The Amish are popularly known for producing beautify quilts that feature lovely patterns and colors. A look back into the history of the Amish quilts will show us how quilting became an integral part of Amish lifestyle.
As we all know, the Amish communities are formed by people who shun modernity and opt to live simple lives that is centered on God and family. They live off the land and do without modern conveniences such as electricity, water, mobile phones, cable TV and so on. They live independently, far from the temptations of the modern world, and relying on themselves, making little contact with people outside their community.
The Amish were late in adapting things that are considered modern, and quilting is no exception. When quilting became fashionable in the mid 1800s, the Amish chose not to adapt it and instead used old German coverlets. It was only in around 1870, when quilting was no longer considered fashionable, that they started quilting.
The Amish communities are a conservative people and this is apparent in the designs that they produced. The first Amish quilts were subdued and plain, using solid colors like brown, blue, and black. In terms of fabrics, the more democratic wool and cotton were chosen. Printed fabrics and materials such as silks were considered too frivolous and were rarely used even today.

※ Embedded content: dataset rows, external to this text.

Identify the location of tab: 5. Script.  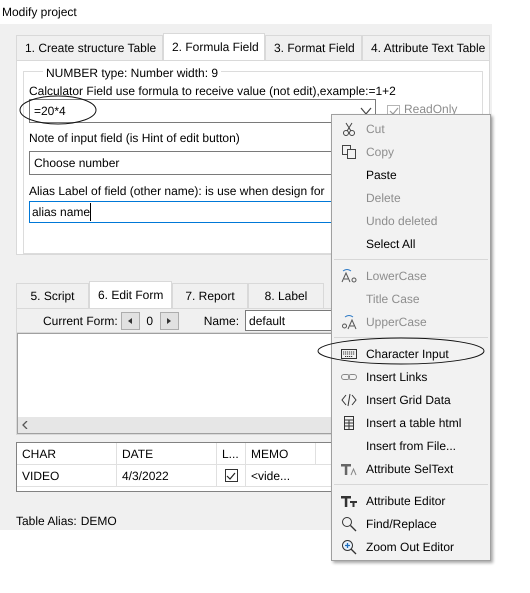
(52, 296).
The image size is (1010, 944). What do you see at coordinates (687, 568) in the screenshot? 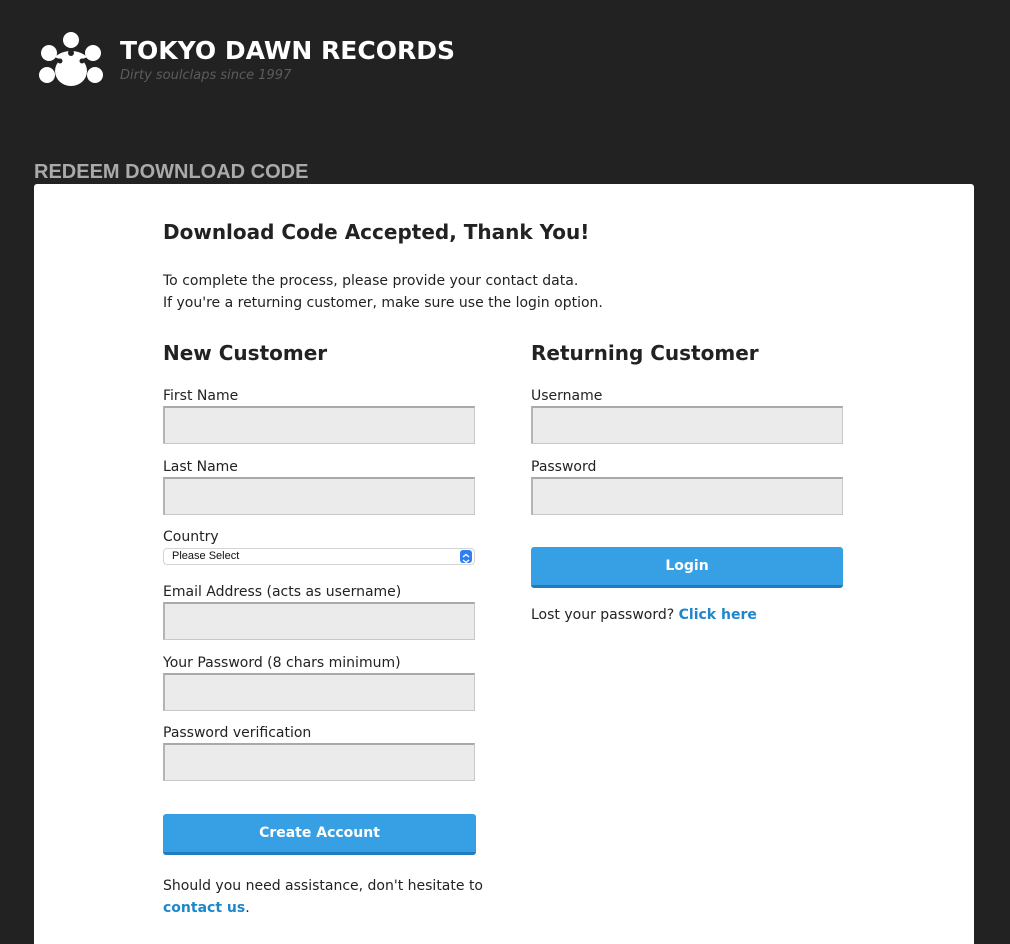
I see `login-button: Login` at bounding box center [687, 568].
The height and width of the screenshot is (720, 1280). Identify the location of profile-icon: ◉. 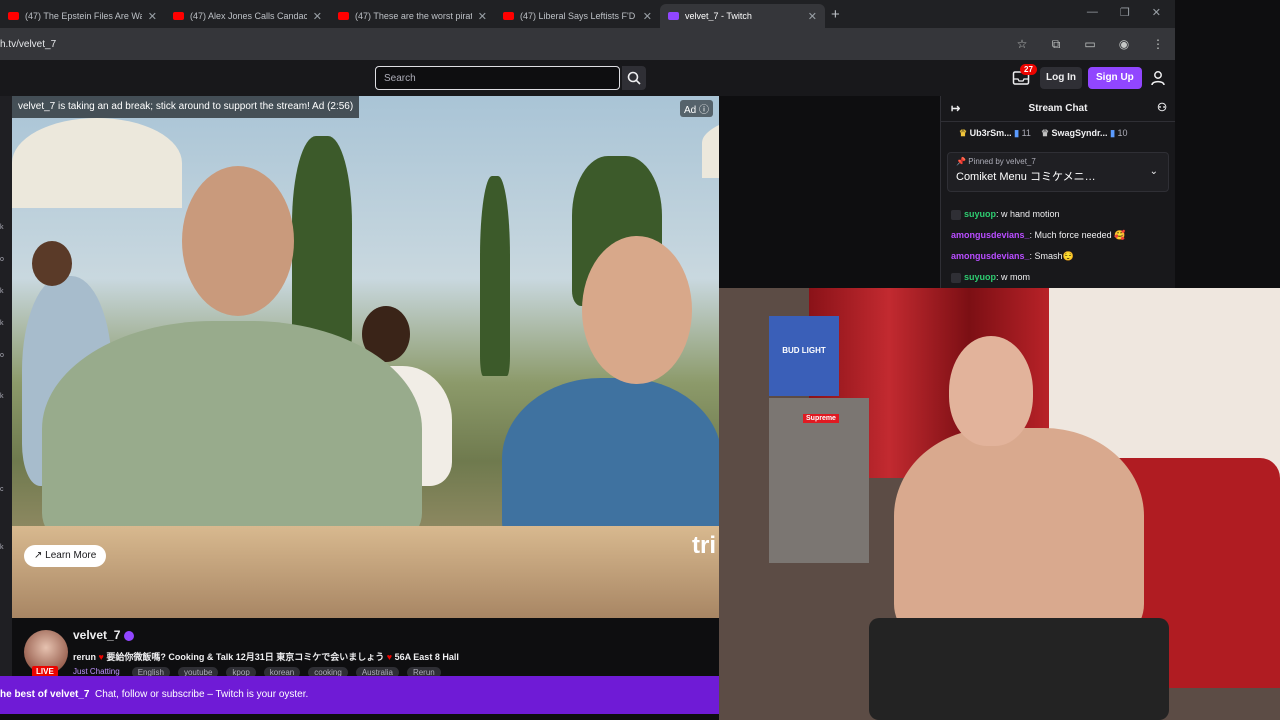
(1124, 44).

As the years progressed, it became acceptable for many Amish communities to introduce more colors and more intricate patterns to their quilts. Of course, each community developed differently, and this gave rise to a wonderful variety of Amish quilts. One can often date an Amish quilt by looking that the patterns. The simpler it is, the older it’s likely to be.
But while the rest of the world value Amish quilting for their unique design, for the Amish, quilting remains a utilitarian craft. Quilting is one way for Amish communities to be self sufficient and produce the things that they need. Quilts were made for personal consumption and as gifts for weddings, birthdays, coming of age presents, to show love, friendship and affection, and as fund raisers.
Contrary to what many might think, Amish quilting isn’t all done by hand. The quilts themselves are created by hand. When it’s time to piece them together, a treadle sewing machine is used. This was often an occasion that brought the women of the community together, which made it very natural for quilting to fit the rhythm of life in Amish communities. Quilting became so well integrated into the lifestyle of Amish communities so much so that even when the rest of the world forgot about quilting, the Amish continued to pursue and practice this craft.